This interactive eBook includes:
· A side-by-side, scrolling narrative easily oriented to read Sam and Hailey, or Hailey and then Sam.
· Over 300 pop-up annotations. Many “road signs” also link to other places in the eBook, encouraging readers to follow themes such as Identity, Freedom, Sex & Violence, Time Travel, and Romance throughout the text.
· Original music by pianist and public radio host Christopher O’Riley.
· Forewords by Sarah Shun-lien Bynum (Madeleine Is Sleeping) and Michael Robbins (Alien vs. Predator).

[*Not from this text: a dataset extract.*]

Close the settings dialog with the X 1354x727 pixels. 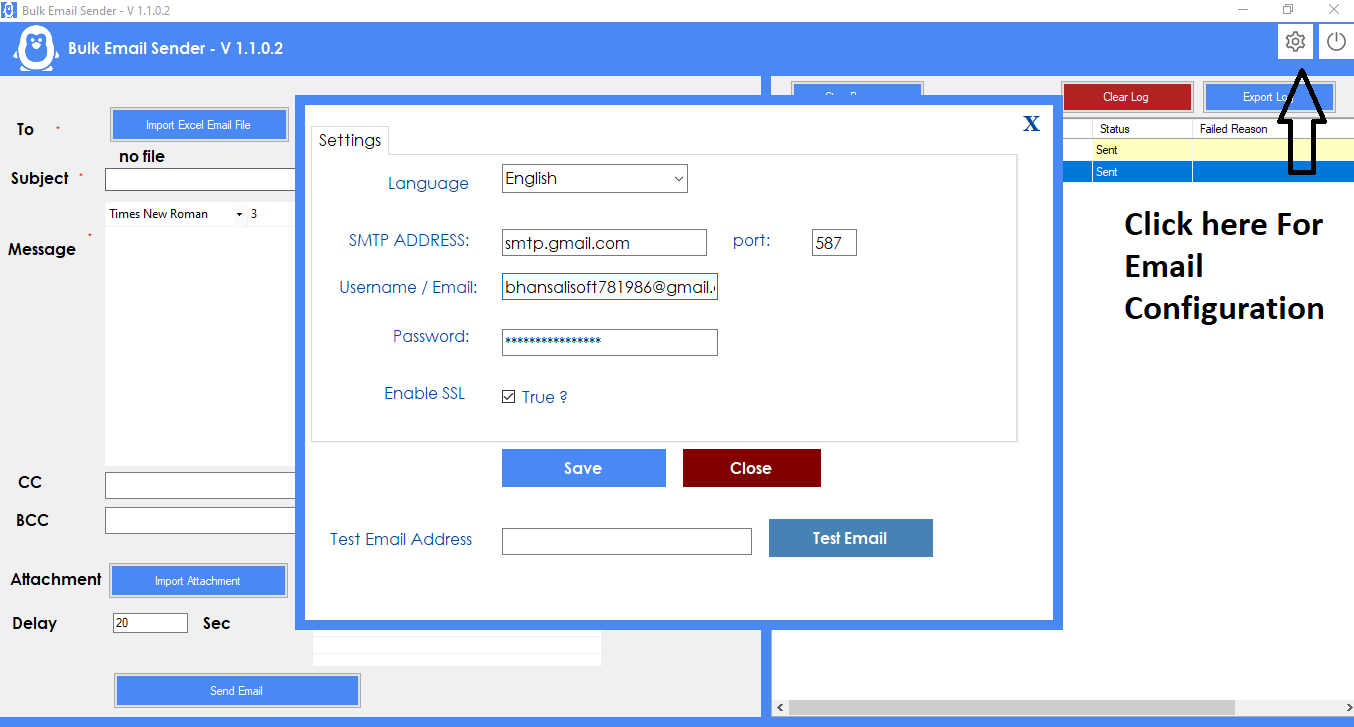pos(1031,123)
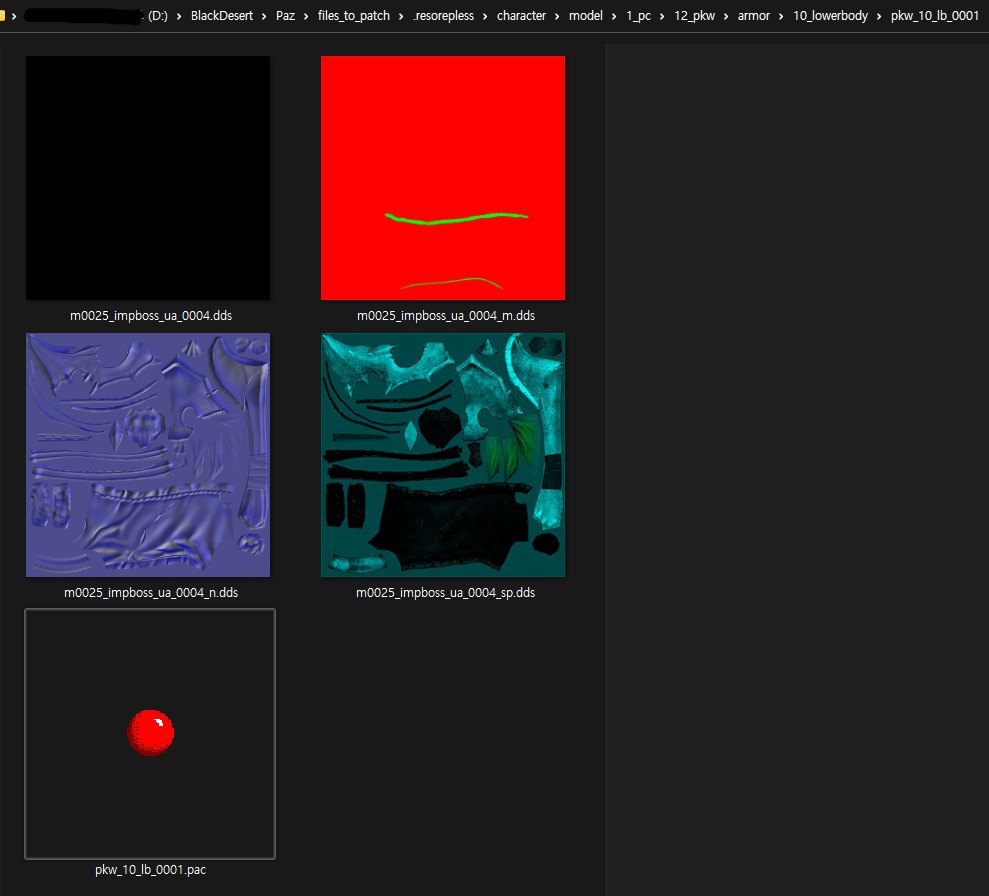Navigate to the character folder breadcrumb
Screen dimensions: 989x896
[x=521, y=16]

By turns enticing and exhilarating, beguiling and gripping, worldwrecking and breathtaking, Only Revolutions is a remarkable feat of heart and intellect, moving us with the journey of two kids, perpetually of summer, perpetually sixteen, who give up everything except each other.
PUBLISHERS WEEKLY
A pastiche of Joyce and Beckett, with heapings of Derrida's Glas and Thomas Pynchon's The Crying of Lot 49 thrown in for good measure, Danielewski's follow-up to House of Leaves is a similarly dizzying tour of the modernist and postmodernist heights and a similarly impressive tour de force. It comprises two monologues, one by Sam and one by Hailey, both "Allmighty sixteen and freeeeee," each narrating the same road trip, or set of neo-globo-revolutionary events or a revolution's end: "Everyone loves the Dream but I kill it." Figuring out what's happening is a big part of reading the book. The verse-riffs narrations, endlessly alliterative and punning (like Joyce) and playfully, bleakly existential (like Beckett), begin at opposite ends of the book, upside down from one another, with each page divided and shared. Each gets 180 words per page, but in type that gets smaller as they get closer to their ends (Glas was more haphazard), so they each gets exactly half a page only at the midway point of the book: page 180 or half of a revolution of 360 degrees. A time line of world events, from November 22, 1863 ("the abolition of slavery"), to January 19, 2063 (blank, like everything from January 18, 2006, on), runs down the side of every page. The page numbers, when riffled flip-book style, revolve. The book's design is a marvel, and as a feat of Pynchonesque puzzlebookdom, it's magnificent. The book's difficulty, though, carries a self-consciousness that Joyce & Co. decidedly lack, and the jury will be out on whether the tricks are of the for-art's-sake variety or more like a terrific video game.